* _AVAILABLE DATA_:
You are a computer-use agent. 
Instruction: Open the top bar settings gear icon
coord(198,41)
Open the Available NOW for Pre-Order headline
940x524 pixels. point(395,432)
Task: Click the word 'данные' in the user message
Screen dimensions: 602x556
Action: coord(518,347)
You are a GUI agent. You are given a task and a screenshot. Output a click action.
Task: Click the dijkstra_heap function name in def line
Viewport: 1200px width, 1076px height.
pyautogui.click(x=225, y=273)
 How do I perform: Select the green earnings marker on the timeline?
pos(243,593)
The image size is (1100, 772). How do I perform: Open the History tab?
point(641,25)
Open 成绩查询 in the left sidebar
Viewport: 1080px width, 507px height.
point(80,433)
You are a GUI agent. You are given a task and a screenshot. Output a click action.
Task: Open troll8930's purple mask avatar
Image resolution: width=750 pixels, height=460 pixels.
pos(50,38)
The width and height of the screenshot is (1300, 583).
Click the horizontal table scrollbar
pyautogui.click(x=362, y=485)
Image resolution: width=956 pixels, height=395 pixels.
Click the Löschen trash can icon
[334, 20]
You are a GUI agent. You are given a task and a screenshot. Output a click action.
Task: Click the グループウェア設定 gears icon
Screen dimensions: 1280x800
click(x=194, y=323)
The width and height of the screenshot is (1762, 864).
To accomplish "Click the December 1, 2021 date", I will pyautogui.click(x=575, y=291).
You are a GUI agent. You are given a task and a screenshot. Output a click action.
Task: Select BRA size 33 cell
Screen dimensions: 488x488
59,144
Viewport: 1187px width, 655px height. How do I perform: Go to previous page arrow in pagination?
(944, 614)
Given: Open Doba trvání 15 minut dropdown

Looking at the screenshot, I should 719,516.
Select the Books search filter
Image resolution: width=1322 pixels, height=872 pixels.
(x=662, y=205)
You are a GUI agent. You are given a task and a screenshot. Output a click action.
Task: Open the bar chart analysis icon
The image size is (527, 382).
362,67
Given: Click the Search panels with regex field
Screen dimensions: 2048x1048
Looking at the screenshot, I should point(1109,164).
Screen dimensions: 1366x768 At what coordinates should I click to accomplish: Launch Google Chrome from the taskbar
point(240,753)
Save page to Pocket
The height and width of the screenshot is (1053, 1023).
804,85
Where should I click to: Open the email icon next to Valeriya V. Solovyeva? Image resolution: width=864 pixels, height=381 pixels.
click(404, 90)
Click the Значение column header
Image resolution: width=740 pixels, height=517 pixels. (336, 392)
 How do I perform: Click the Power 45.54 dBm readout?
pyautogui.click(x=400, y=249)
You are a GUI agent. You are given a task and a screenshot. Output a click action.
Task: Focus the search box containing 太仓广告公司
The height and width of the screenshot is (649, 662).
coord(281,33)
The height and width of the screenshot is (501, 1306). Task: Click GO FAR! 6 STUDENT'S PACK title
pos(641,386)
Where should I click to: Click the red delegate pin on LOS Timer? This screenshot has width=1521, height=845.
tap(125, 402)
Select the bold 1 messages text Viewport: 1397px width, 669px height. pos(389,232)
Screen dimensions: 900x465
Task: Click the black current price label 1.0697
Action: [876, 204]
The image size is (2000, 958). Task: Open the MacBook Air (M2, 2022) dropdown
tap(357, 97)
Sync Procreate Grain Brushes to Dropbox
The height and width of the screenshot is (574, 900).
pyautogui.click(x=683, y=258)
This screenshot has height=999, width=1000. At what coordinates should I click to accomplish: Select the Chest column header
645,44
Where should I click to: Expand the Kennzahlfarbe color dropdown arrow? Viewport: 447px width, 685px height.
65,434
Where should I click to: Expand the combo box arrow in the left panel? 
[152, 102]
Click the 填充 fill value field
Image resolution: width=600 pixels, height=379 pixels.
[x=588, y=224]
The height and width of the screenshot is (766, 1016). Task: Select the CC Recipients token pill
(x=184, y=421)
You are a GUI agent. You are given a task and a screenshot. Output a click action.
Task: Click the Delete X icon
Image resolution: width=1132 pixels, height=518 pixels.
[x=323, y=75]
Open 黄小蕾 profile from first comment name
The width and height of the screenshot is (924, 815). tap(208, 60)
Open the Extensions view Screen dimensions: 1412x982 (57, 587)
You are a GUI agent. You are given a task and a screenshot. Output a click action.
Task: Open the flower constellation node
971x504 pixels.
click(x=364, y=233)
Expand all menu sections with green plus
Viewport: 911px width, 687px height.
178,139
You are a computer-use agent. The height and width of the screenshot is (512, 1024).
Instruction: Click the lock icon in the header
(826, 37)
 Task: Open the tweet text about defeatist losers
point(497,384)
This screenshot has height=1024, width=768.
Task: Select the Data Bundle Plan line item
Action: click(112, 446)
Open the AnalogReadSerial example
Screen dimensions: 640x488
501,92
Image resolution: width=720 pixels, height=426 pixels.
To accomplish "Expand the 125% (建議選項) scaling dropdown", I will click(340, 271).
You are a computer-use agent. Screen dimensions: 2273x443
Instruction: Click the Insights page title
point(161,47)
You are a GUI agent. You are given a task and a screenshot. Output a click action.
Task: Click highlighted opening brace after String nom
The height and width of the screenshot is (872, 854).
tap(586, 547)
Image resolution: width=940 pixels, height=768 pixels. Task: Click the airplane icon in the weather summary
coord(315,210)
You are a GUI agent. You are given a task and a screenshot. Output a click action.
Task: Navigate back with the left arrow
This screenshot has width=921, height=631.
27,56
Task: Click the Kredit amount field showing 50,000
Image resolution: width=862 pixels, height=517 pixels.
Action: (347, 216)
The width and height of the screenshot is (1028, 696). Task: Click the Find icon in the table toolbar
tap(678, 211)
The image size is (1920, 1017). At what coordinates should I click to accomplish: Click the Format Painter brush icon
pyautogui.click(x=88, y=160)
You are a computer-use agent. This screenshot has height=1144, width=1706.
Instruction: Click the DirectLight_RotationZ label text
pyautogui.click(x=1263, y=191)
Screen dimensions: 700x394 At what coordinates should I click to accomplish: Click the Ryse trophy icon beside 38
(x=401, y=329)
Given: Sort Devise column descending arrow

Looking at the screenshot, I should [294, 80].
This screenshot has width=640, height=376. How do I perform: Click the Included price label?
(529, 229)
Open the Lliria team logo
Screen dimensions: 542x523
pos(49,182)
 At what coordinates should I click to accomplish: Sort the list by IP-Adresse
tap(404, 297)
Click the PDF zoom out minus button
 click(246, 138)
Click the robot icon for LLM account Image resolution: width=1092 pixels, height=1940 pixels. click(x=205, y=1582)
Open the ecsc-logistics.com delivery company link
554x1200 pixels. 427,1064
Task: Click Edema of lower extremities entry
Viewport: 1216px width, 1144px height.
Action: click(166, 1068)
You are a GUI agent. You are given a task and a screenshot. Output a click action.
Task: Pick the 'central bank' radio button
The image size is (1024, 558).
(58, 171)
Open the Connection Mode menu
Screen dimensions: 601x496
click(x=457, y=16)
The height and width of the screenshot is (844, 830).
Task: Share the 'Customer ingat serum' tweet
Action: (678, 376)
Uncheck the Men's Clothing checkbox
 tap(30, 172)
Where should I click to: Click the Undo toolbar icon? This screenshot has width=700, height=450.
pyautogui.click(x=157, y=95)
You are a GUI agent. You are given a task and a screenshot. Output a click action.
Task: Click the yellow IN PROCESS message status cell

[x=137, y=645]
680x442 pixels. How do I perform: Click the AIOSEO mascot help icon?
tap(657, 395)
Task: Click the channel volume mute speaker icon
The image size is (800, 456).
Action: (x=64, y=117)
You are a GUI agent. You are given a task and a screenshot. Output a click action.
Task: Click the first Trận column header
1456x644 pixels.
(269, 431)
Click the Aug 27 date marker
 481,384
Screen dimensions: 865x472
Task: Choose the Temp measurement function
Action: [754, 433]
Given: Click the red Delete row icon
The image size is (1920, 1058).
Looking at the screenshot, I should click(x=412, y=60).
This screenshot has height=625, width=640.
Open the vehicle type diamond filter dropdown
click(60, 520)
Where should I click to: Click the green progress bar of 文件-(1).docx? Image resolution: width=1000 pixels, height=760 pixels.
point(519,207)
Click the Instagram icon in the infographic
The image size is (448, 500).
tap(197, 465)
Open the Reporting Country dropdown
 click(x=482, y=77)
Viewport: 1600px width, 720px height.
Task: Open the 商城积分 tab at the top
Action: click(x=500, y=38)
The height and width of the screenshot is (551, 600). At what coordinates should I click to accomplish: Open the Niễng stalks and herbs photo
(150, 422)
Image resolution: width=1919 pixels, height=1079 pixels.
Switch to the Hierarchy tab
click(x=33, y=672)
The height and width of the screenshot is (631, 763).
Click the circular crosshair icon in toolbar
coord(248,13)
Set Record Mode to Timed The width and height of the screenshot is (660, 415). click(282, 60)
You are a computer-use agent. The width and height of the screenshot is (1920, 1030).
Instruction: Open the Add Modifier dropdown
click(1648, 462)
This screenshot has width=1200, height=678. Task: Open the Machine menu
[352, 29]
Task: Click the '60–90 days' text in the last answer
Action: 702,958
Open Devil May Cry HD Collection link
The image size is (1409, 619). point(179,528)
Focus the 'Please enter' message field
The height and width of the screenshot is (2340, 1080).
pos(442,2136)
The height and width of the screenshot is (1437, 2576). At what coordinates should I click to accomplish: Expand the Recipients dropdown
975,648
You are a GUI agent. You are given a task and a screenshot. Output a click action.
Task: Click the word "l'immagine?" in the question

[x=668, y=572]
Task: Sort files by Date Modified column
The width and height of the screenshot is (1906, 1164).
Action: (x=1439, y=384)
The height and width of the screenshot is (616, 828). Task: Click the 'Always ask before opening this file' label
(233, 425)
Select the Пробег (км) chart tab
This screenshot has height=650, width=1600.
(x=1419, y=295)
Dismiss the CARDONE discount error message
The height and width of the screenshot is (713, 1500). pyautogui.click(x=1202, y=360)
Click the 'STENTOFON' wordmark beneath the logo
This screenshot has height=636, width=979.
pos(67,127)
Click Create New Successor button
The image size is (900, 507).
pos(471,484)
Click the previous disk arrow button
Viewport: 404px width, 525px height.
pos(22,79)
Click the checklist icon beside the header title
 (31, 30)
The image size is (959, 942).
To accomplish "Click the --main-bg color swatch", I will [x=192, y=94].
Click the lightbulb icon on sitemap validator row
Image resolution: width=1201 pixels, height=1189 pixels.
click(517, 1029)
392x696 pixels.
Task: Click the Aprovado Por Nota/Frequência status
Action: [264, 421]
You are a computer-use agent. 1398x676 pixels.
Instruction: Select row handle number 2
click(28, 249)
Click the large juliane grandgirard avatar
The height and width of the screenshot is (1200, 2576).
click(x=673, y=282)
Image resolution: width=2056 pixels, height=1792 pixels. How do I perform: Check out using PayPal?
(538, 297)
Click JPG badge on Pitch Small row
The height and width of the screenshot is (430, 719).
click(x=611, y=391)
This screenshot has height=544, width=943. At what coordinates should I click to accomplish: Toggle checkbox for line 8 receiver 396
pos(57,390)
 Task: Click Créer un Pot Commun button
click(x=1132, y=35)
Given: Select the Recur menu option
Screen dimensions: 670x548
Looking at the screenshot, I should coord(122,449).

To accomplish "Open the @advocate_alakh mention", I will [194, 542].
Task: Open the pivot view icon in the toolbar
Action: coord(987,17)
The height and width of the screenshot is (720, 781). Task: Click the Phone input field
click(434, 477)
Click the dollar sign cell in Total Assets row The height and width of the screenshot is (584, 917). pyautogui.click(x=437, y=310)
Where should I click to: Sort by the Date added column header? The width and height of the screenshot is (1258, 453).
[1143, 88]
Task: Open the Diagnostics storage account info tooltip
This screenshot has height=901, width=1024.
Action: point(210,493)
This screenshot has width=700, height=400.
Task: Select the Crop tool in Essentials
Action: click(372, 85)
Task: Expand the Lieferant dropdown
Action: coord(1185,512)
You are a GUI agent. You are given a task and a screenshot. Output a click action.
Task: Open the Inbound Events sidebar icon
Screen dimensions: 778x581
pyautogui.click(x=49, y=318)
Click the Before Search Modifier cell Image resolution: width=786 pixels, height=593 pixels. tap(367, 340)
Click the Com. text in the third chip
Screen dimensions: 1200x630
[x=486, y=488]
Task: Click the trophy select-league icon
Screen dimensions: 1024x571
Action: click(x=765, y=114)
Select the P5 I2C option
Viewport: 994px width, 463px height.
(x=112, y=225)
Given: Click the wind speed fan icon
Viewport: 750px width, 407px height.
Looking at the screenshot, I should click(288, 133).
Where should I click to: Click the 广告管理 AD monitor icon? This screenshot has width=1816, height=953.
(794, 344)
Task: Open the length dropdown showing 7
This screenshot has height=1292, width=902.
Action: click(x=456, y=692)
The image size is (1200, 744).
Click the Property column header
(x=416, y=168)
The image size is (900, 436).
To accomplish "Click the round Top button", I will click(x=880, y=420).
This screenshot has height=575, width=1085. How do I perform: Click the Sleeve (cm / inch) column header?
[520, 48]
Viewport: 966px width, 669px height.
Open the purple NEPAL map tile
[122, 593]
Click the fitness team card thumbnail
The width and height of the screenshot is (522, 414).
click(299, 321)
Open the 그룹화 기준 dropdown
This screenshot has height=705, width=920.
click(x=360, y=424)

* _WHAT YOU ARE ASKED TO DO_: Copy, exactly as written, the lines above, beginning with the one that contains "Task: Open the length dropdown showing 7" and ending with the last.

* _ANSWER SPACE_:
Task: Open the length dropdown showing 7
This screenshot has height=1292, width=902.
Action: click(x=456, y=692)
The image size is (1200, 744).
Click the Property column header
(x=416, y=168)
The image size is (900, 436).
To accomplish "Click the round Top button", I will click(x=880, y=420).
This screenshot has height=575, width=1085. How do I perform: Click the Sleeve (cm / inch) column header?
[520, 48]
Viewport: 966px width, 669px height.
Open the purple NEPAL map tile
[122, 593]
Click the fitness team card thumbnail
The width and height of the screenshot is (522, 414).
click(299, 321)
Open the 그룹화 기준 dropdown
This screenshot has height=705, width=920.
click(x=360, y=424)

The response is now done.